→ **AIM OF THE EXERCISE**: Would you output, exactly as written, the line with "Switch to Front" and all lines after it to the end of the data below, and no others?

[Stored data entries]
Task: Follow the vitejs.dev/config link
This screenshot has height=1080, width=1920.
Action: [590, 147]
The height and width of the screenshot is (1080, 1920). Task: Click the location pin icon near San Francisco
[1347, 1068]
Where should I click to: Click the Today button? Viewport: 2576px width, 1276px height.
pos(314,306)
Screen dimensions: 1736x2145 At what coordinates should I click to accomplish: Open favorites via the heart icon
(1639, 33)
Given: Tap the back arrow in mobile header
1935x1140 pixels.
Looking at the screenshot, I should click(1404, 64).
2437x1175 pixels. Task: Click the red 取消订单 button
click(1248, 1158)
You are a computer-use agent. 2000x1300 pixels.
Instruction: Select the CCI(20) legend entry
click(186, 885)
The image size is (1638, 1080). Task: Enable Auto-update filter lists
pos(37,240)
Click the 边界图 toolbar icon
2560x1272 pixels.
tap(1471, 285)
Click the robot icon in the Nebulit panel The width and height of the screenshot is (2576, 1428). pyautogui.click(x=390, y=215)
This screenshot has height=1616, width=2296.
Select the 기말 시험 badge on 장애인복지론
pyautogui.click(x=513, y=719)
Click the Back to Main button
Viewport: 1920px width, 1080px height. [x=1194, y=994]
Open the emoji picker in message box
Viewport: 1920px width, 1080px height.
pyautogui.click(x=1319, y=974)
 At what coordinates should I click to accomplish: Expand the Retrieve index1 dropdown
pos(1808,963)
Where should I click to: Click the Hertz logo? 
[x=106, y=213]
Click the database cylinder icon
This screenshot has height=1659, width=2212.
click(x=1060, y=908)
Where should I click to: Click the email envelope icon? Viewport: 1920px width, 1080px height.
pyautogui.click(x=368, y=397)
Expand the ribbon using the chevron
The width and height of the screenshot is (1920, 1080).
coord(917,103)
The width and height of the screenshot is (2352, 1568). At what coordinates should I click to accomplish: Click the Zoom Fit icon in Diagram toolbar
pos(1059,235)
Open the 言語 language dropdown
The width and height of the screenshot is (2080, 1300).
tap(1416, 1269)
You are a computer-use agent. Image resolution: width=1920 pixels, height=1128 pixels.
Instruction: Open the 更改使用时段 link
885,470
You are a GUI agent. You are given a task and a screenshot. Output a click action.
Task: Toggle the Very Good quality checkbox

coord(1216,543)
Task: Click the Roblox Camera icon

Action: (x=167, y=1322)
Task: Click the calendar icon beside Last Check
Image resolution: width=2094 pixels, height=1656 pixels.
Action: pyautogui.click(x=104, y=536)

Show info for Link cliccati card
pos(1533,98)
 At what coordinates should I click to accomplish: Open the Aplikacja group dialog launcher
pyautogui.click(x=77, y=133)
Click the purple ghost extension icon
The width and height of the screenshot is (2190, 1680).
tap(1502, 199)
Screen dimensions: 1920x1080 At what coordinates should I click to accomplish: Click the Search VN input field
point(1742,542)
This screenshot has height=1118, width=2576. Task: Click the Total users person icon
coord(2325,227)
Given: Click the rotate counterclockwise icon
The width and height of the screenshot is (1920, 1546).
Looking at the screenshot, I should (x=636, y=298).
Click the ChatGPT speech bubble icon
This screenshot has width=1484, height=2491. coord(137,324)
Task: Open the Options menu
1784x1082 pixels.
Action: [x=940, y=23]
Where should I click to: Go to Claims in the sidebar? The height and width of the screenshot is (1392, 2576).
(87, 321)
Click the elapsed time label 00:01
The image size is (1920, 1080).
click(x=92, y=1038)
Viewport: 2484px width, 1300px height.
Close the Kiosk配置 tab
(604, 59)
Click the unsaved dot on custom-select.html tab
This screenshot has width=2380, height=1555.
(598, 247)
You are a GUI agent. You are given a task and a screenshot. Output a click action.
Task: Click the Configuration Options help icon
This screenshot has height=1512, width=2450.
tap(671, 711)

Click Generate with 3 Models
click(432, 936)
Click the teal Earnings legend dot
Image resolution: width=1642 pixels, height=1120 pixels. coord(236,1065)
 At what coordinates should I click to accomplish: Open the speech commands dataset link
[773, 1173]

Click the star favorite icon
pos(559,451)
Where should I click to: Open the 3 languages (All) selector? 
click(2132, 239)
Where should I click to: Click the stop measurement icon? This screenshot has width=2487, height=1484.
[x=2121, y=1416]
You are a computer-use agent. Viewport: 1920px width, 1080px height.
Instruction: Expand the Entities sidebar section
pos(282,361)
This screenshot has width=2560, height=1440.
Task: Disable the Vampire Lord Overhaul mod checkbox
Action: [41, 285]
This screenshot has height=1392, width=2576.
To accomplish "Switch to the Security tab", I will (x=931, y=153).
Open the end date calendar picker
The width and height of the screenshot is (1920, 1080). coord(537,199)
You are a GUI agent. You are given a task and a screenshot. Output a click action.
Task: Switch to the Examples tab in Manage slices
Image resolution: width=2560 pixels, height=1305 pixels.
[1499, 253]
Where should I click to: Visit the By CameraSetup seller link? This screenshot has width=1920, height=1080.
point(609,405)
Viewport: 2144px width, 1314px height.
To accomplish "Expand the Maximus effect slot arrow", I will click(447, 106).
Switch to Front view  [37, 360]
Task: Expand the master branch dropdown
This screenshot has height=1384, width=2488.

→ **ANSWER SECTION**:
Switch to Front view  [37, 360]
Task: Expand the master branch dropdown
This screenshot has height=1384, width=2488.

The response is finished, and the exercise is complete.